>> begin
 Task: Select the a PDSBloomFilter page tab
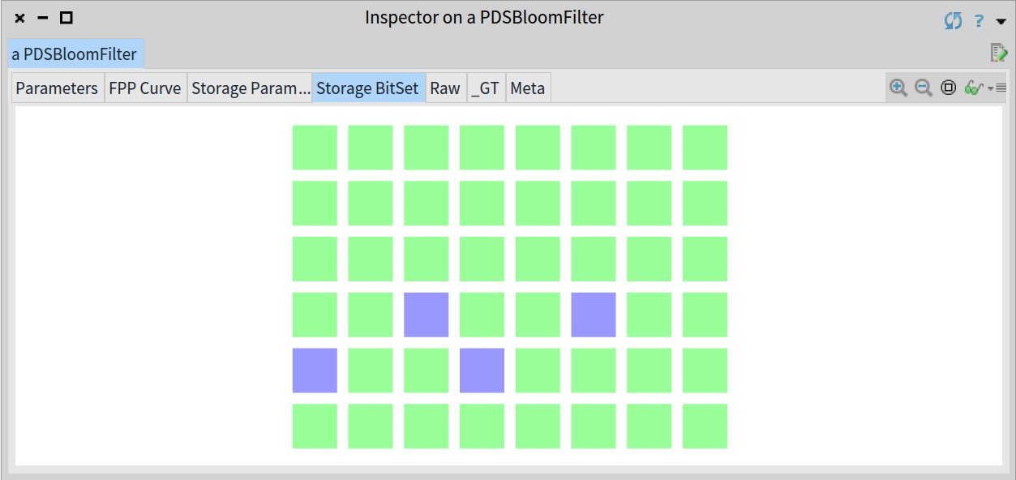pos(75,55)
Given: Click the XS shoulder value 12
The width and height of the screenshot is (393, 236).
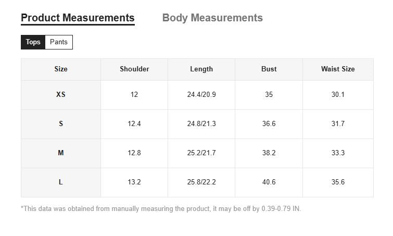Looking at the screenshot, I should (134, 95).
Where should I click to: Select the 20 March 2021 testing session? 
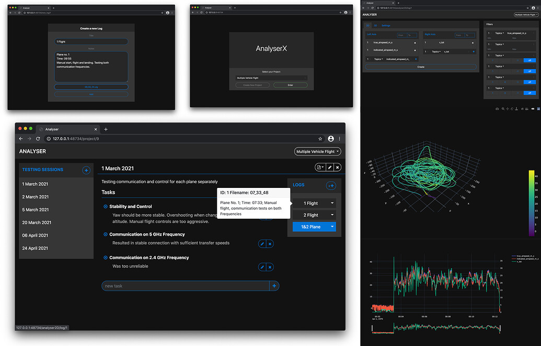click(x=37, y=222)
>> end
>> begin
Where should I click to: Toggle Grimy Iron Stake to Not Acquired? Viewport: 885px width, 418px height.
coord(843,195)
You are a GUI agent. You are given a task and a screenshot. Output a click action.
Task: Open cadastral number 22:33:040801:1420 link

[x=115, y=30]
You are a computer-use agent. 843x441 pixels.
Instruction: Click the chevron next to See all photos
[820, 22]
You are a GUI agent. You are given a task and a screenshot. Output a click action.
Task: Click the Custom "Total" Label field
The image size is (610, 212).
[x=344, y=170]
>> end
Your task: Copy the material word for word, starting with the line that contains "Task: Select the a PDSBloomFilter page tab" and going on through the line that contains "click(x=37, y=222)". Leave the pictures out of your copy.

Solution:
 Task: Select the a PDSBloomFilter page tab
pos(75,55)
Given: Click the XS shoulder value 12
The width and height of the screenshot is (393, 236).
Looking at the screenshot, I should (134, 95).
Where should I click to: Select the 20 March 2021 testing session? 
click(x=37, y=222)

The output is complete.